Lay out every line of the entries below as a Markdown table with the columns Row and Line, numbering the rows in order. Skip any blank lines.

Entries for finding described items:
☆ ☆ ☆ ☆
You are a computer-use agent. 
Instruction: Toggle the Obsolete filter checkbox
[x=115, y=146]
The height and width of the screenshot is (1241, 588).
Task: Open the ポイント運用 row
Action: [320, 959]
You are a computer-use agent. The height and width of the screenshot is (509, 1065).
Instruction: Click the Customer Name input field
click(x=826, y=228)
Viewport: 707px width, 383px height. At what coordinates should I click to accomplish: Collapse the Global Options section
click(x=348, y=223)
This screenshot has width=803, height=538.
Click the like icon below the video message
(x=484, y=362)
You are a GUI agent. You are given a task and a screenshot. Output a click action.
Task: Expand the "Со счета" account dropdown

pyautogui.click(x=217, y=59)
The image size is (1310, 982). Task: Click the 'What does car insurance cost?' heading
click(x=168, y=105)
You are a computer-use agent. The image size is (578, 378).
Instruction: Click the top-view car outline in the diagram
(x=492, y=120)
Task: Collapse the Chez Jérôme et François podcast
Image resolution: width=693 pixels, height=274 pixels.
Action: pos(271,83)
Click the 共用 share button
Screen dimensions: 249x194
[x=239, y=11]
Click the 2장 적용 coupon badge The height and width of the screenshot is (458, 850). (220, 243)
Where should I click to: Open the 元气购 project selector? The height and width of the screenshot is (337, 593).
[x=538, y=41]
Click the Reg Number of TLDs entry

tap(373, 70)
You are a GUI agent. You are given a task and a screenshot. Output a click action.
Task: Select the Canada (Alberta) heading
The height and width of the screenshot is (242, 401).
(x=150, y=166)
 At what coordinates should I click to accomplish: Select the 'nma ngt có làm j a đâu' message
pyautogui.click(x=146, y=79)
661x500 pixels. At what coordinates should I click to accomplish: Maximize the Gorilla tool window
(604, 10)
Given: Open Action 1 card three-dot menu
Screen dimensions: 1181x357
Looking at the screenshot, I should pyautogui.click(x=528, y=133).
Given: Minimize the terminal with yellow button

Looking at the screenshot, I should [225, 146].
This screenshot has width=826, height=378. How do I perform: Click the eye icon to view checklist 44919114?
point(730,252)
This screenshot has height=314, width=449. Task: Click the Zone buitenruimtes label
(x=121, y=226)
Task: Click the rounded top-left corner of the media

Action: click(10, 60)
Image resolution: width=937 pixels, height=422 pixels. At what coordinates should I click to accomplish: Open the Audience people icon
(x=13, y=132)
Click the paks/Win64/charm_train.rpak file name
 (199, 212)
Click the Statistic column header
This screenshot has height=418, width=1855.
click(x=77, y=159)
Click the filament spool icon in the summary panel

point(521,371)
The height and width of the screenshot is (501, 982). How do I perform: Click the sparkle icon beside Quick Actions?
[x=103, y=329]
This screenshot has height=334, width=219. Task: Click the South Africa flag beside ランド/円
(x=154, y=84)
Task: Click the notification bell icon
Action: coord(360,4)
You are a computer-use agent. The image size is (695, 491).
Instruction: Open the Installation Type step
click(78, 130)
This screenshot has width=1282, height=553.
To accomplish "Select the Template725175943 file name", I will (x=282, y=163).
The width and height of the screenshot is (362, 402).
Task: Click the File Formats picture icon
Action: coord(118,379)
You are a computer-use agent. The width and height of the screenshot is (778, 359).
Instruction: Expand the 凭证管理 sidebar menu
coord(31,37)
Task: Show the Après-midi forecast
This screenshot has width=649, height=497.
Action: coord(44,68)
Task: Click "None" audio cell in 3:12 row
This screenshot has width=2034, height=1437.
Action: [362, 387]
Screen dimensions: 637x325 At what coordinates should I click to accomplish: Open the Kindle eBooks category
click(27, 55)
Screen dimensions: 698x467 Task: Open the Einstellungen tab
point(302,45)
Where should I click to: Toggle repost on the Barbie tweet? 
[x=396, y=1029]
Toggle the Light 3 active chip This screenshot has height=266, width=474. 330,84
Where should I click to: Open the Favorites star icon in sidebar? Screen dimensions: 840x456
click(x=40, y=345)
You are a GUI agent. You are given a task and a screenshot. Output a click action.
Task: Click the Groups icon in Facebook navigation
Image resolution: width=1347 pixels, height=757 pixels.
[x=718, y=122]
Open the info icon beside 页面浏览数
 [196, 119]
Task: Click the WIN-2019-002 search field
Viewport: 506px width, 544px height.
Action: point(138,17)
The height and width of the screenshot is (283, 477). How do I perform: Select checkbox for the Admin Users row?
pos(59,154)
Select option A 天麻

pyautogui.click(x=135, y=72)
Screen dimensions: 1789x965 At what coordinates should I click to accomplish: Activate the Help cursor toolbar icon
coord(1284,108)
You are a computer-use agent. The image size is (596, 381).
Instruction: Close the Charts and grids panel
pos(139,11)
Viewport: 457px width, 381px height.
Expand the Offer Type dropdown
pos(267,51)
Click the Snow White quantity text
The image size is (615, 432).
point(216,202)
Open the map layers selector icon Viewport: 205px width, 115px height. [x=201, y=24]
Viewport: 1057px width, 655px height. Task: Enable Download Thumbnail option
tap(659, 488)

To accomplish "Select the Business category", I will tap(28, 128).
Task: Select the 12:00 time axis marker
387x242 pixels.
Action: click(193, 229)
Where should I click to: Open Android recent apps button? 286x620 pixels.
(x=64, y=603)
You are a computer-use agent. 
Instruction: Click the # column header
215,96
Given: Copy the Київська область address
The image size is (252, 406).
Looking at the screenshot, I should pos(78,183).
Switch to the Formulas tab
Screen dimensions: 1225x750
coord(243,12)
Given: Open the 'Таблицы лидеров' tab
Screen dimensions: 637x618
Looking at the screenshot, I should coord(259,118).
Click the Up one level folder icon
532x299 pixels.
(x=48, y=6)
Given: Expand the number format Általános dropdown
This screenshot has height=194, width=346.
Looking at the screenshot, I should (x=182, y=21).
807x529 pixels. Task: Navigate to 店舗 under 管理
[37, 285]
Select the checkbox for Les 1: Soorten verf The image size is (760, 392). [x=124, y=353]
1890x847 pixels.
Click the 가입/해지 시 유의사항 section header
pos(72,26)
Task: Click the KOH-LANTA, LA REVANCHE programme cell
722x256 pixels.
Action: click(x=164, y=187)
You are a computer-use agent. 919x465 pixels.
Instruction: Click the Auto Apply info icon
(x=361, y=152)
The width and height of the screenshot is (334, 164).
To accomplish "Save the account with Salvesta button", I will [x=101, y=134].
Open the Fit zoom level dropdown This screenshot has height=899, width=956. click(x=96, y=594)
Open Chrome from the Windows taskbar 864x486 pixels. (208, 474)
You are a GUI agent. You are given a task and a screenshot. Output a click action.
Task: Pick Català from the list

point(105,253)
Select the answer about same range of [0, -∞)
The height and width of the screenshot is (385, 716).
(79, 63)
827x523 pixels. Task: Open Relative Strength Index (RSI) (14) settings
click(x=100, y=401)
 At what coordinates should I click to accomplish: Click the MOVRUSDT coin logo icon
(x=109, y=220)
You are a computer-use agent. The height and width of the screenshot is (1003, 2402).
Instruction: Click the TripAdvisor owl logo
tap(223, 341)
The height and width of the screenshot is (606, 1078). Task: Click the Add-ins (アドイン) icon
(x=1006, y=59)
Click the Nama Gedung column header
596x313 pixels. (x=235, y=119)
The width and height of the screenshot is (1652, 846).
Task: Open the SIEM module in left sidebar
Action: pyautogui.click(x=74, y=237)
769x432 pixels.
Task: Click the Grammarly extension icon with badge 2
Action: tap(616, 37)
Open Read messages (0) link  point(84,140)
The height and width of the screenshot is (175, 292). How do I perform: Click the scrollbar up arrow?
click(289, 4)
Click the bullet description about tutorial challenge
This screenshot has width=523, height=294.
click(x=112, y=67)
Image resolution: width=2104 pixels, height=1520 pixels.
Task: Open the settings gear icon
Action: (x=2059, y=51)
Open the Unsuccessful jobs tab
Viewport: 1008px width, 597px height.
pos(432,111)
☆ ☆ ☆ ☆
Written reply:
| Row | Line |
|---|---|
| 1 | You are a computer-use agent.  |
| 2 | Instruction: Toggle the Obsolete filter checkbox |
| 3 | [x=115, y=146] |
| 4 | The height and width of the screenshot is (1241, 588). |
| 5 | Task: Open the ポイント運用 row |
| 6 | Action: [320, 959] |
| 7 | You are a computer-use agent. The height and width of the screenshot is (509, 1065). |
| 8 | Instruction: Click the Customer Name input field |
| 9 | click(x=826, y=228) |
| 10 | Viewport: 707px width, 383px height. At what coordinates should I click to accomplish: Collapse the Global Options section |
| 11 | click(x=348, y=223) |
| 12 | This screenshot has width=803, height=538. |
| 13 | Click the like icon below the video message |
| 14 | (x=484, y=362) |
| 15 | You are a GUI agent. You are given a task and a screenshot. Output a click action. |
| 16 | Task: Expand the "Со счета" account dropdown |
| 17 | pyautogui.click(x=217, y=59) |
| 18 | The image size is (1310, 982). Task: Click the 'What does car insurance cost?' heading |
| 19 | click(x=168, y=105) |
| 20 | You are a computer-use agent. The image size is (578, 378). |
| 21 | Instruction: Click the top-view car outline in the diagram |
| 22 | (x=492, y=120) |
| 23 | Task: Collapse the Chez Jérôme et François podcast |
| 24 | Image resolution: width=693 pixels, height=274 pixels. |
| 25 | Action: pos(271,83) |
| 26 | Click the 共用 share button |
| 27 | Screen dimensions: 249x194 |
| 28 | [x=239, y=11] |
| 29 | Click the 2장 적용 coupon badge The height and width of the screenshot is (458, 850). (220, 243) |
| 30 | Where should I click to: Open the 元气购 project selector? The height and width of the screenshot is (337, 593). |
| 31 | [x=538, y=41] |
| 32 | Click the Reg Number of TLDs entry |
| 33 | tap(373, 70) |
| 34 | You are a GUI agent. You are given a task and a screenshot. Output a click action. |
| 35 | Task: Select the Canada (Alberta) heading |
| 36 | The height and width of the screenshot is (242, 401). |
| 37 | (x=150, y=166) |
| 38 |  At what coordinates should I click to accomplish: Select the 'nma ngt có làm j a đâu' message |
| 39 | pyautogui.click(x=146, y=79) |
| 40 | 661x500 pixels. At what coordinates should I click to accomplish: Maximize the Gorilla tool window |
| 41 | (604, 10) |
| 42 | Given: Open Action 1 card three-dot menu |
| 43 | Screen dimensions: 1181x357 |
| 44 | Looking at the screenshot, I should pyautogui.click(x=528, y=133). |
| 45 | Given: Minimize the terminal with yellow button |
| 46 | Looking at the screenshot, I should [225, 146]. |
| 47 | This screenshot has width=826, height=378. How do I perform: Click the eye icon to view checklist 44919114? |
| 48 | point(730,252) |
| 49 | This screenshot has height=314, width=449. Task: Click the Zone buitenruimtes label |
| 50 | (x=121, y=226) |
| 51 | Task: Click the rounded top-left corner of the media |
| 52 | Action: click(10, 60) |
| 53 | Image resolution: width=937 pixels, height=422 pixels. At what coordinates should I click to accomplish: Open the Audience people icon |
| 54 | (x=13, y=132) |
| 55 | Click the paks/Win64/charm_train.rpak file name |
| 56 |  (199, 212) |
| 57 | Click the Statistic column header |
| 58 | This screenshot has height=418, width=1855. |
| 59 | click(x=77, y=159) |
| 60 | Click the filament spool icon in the summary panel |
| 61 | point(521,371) |
| 62 | The height and width of the screenshot is (501, 982). How do I perform: Click the sparkle icon beside Quick Actions? |
| 63 | [x=103, y=329] |
| 64 | This screenshot has height=334, width=219. Task: Click the South Africa flag beside ランド/円 |
| 65 | (x=154, y=84) |
| 66 | Task: Click the notification bell icon |
| 67 | Action: coord(360,4) |
| 68 | You are a computer-use agent. The image size is (695, 491). |
| 69 | Instruction: Open the Installation Type step |
| 70 | click(78, 130) |
| 71 | This screenshot has width=1282, height=553. |
| 72 | To accomplish "Select the Template725175943 file name", I will (x=282, y=163). |
| 73 | The width and height of the screenshot is (362, 402). |
| 74 | Task: Click the File Formats picture icon |
| 75 | Action: coord(118,379) |
| 76 | You are a computer-use agent. The width and height of the screenshot is (778, 359). |
| 77 | Instruction: Expand the 凭证管理 sidebar menu |
| 78 | coord(31,37) |
| 79 | Task: Show the Après-midi forecast |
| 80 | This screenshot has width=649, height=497. |
| 81 | Action: coord(44,68) |
| 82 | Task: Click "None" audio cell in 3:12 row |
| 83 | This screenshot has width=2034, height=1437. |
| 84 | Action: [362, 387] |
| 85 | Screen dimensions: 637x325 At what coordinates should I click to accomplish: Open the Kindle eBooks category |
| 86 | click(27, 55) |
| 87 | Screen dimensions: 698x467 Task: Open the Einstellungen tab |
| 88 | point(302,45) |
| 89 | Where should I click to: Toggle repost on the Barbie tweet?  |
| 90 | [x=396, y=1029] |
| 91 | Toggle the Light 3 active chip This screenshot has height=266, width=474. 330,84 |
| 92 | Where should I click to: Open the Favorites star icon in sidebar? Screen dimensions: 840x456 |
| 93 | click(x=40, y=345) |
| 94 | You are a GUI agent. You are given a task and a screenshot. Output a click action. |
| 95 | Task: Click the Groups icon in Facebook navigation |
| 96 | Image resolution: width=1347 pixels, height=757 pixels. |
| 97 | [x=718, y=122] |
| 98 | Open the info icon beside 页面浏览数 |
| 99 |  [196, 119] |
| 100 | Task: Click the WIN-2019-002 search field |
| 101 | Viewport: 506px width, 544px height. |
| 102 | Action: point(138,17) |
| 103 | The height and width of the screenshot is (283, 477). How do I perform: Select checkbox for the Admin Users row? |
| 104 | pos(59,154) |
| 105 | Select option A 天麻 |
| 106 | pyautogui.click(x=135, y=72) |
| 107 | Screen dimensions: 1789x965 At what coordinates should I click to accomplish: Activate the Help cursor toolbar icon |
| 108 | coord(1284,108) |
| 109 | You are a computer-use agent. The image size is (596, 381). |
| 110 | Instruction: Close the Charts and grids panel |
| 111 | pos(139,11) |
| 112 | Viewport: 457px width, 381px height. |
| 113 | Expand the Offer Type dropdown |
| 114 | pos(267,51) |
| 115 | Click the Snow White quantity text |
| 116 | The image size is (615, 432). |
| 117 | point(216,202) |
| 118 | Open the map layers selector icon Viewport: 205px width, 115px height. [x=201, y=24] |
| 119 | Viewport: 1057px width, 655px height. Task: Enable Download Thumbnail option |
| 120 | tap(659, 488) |
| 121 | To accomplish "Select the Business category", I will tap(28, 128). |
| 122 | Task: Select the 12:00 time axis marker |
| 123 | 387x242 pixels. |
| 124 | Action: click(193, 229) |
| 125 | Where should I click to: Open Android recent apps button? 286x620 pixels. |
| 126 | (x=64, y=603) |
| 127 | You are a computer-use agent.  |
| 128 | Instruction: Click the # column header |
| 129 | 215,96 |
| 130 | Given: Copy the Київська область address |
| 131 | The image size is (252, 406). |
| 132 | Looking at the screenshot, I should pos(78,183). |
| 133 | Switch to the Formulas tab |
| 134 | Screen dimensions: 1225x750 |
| 135 | coord(243,12) |
| 136 | Given: Open the 'Таблицы лидеров' tab |
| 137 | Screen dimensions: 637x618 |
| 138 | Looking at the screenshot, I should coord(259,118). |
| 139 | Click the Up one level folder icon |
| 140 | 532x299 pixels. |
| 141 | (x=48, y=6) |
| 142 | Given: Expand the number format Általános dropdown |
| 143 | This screenshot has height=194, width=346. |
| 144 | Looking at the screenshot, I should (x=182, y=21). |
| 145 | 807x529 pixels. Task: Navigate to 店舗 under 管理 |
| 146 | [37, 285] |
| 147 | Select the checkbox for Les 1: Soorten verf The image size is (760, 392). [x=124, y=353] |
| 148 | 1890x847 pixels. |
| 149 | Click the 가입/해지 시 유의사항 section header |
| 150 | pos(72,26) |
| 151 | Task: Click the KOH-LANTA, LA REVANCHE programme cell |
| 152 | 722x256 pixels. |
| 153 | Action: click(x=164, y=187) |
| 154 | You are a computer-use agent. 919x465 pixels. |
| 155 | Instruction: Click the Auto Apply info icon |
| 156 | (x=361, y=152) |
| 157 | The width and height of the screenshot is (334, 164). |
| 158 | To accomplish "Save the account with Salvesta button", I will [x=101, y=134]. |
| 159 | Open the Fit zoom level dropdown This screenshot has height=899, width=956. click(x=96, y=594) |
| 160 | Open Chrome from the Windows taskbar 864x486 pixels. (208, 474) |
| 161 | You are a GUI agent. You are given a task and a screenshot. Output a click action. |
| 162 | Task: Pick Català from the list |
| 163 | point(105,253) |
| 164 | Select the answer about same range of [0, -∞) |
| 165 | The height and width of the screenshot is (385, 716). |
| 166 | (79, 63) |
| 167 | 827x523 pixels. Task: Open Relative Strength Index (RSI) (14) settings |
| 168 | click(x=100, y=401) |
| 169 |  At what coordinates should I click to accomplish: Click the MOVRUSDT coin logo icon |
| 170 | (x=109, y=220) |
| 171 | You are a computer-use agent. The height and width of the screenshot is (1003, 2402). |
| 172 | Instruction: Click the TripAdvisor owl logo |
| 173 | tap(223, 341) |
| 174 | The height and width of the screenshot is (606, 1078). Task: Click the Add-ins (アドイン) icon |
| 175 | (x=1006, y=59) |
| 176 | Click the Nama Gedung column header |
| 177 | 596x313 pixels. (x=235, y=119) |
| 178 | The width and height of the screenshot is (1652, 846). |
| 179 | Task: Open the SIEM module in left sidebar |
| 180 | Action: pyautogui.click(x=74, y=237) |
| 181 | 769x432 pixels. |
| 182 | Task: Click the Grammarly extension icon with badge 2 |
| 183 | Action: tap(616, 37) |
| 184 | Open Read messages (0) link  point(84,140) |
| 185 | The height and width of the screenshot is (175, 292). How do I perform: Click the scrollbar up arrow? |
| 186 | click(289, 4) |
| 187 | Click the bullet description about tutorial challenge |
| 188 | This screenshot has width=523, height=294. |
| 189 | click(x=112, y=67) |
| 190 | Image resolution: width=2104 pixels, height=1520 pixels. |
| 191 | Task: Open the settings gear icon |
| 192 | Action: (x=2059, y=51) |
| 193 | Open the Unsuccessful jobs tab |
| 194 | Viewport: 1008px width, 597px height. |
| 195 | pos(432,111) |